As Missouri experiences an uptick in COVID-19 cases, hospitalizations, and deaths due to the delta variant, pastors from across the state are urging eligible Christians to get vaccinated. Hundreds of clergy signed onto a statement that reads:
Vaccine hesitancy in our pews puts our congregations and communities at greater risk. Given their safety and availability, receiving a vaccine is an easy way of living out Jesus’s command to “love your neighbor as yourself” (Mark 12:31). His warning against causing “little ones to stumble” (Luke 17:2) also inspires our appeal, as every vaccinated adult helps protect our children under 12 who are still ineligible to receive the vaccines.
“As a Baptist minister, I believe getting vaccinated is a ‘love-your-neighbor act’ grounded in the core teachings of the Christian faith,” said Brian Kaylor, president and editor-in-chief of Word&Way. “With data showing White evangelicals among those most hesitant to get vaccinated, the voices of clergy speaking out for vaccination remain particularly important.”
The full statement is available at wordandway.org/vaccine. Its message emphasizing vaccination as a witness to Christian compassion will also be the focus of an advertising campaign, featuring both print and digital ads, over the next several weeks.
Cassandra Gould, executive director of Missouri Faith Voices, spoke about theological motivation of clergy speaking out in support of vaccinations. “We believe our role is not just to be responders to death but to disrupt death, similar to what Jesus does in the Gospels. We need to disrupt the death that COVID-19 has caused and continued to cause.”
The statement signers specifically raised up the need to protect children and those otherwise ineligible to receive the vaccine. “We are very concerned about children under 12,” explained Pastor Darron L. Edwards, Sr. of United Believers Community Church in Kansas City. “If you are a follower of Jesus who is eligible for the vaccine but not vaccinated, please go get one out of Christian duty and compassion.”

::::::::

Problems and tasks —
1 – In the article on Missouri clergy and COVID-19 vaccines, who is the executive director of Missouri Faith Voices?
2 – Return the part of the article on Missouri clergy and COVID-19 vaccines from "The full statement" to "next several weeks.", copied word for word.
3 – Resume the article on Missouri clergy and COVID-19 vaccines after its last sentence and keep writing.

Dataset section —
::::::::

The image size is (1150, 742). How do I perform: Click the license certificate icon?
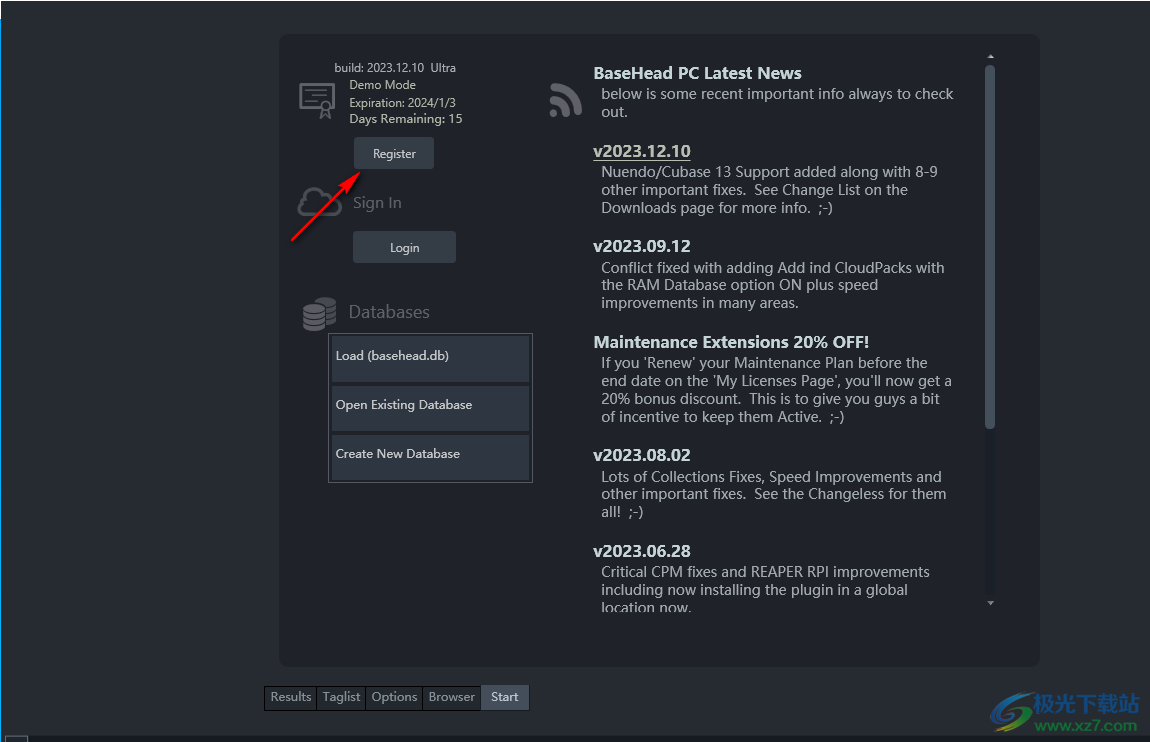click(x=318, y=100)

::::::::

Set of answers —
1 – Cassandra Gould

2 –
The full statement is available at wordandway.org/vaccine. Its message emphasizing vaccination as a witness to Christian compassion will also be the focus of an advertising campaign, featuring both print and digital ads, over the next several weeks.

3 –
One of the statement signers, Susan Naylor, is both a registered nurse and an ordained Episcopal deacon. Describing her work to overcome vaccine hesitancy, she shared that “in my clinic I get to talk people off the fence almost every day. I explain the importance of protecting themselves and others by receiving the vaccine. Everyone who has made the choice to receive the vaccine says they are glad they did.”
Also offering remarks at the release of the statement was Richard Sullivan, a hospital chaplain and Assemblies of God minister, who said, “From a chaplain’s perspective, COVID has really taken a toll on our health institution as a whole – our caregivers, our nurses, our families.” He added, “Our health systems are overrun with people who are sick with COVID-19 because they have not gotten the vaccine. That jeopardizes other vulnerable patients who need to be seen.”
The overall message of the statement was summed up by Christopher Dixon, pastor of West Finley Baptist Church near Springfield, MO: “Getting vaccinated is an easy way to show love.”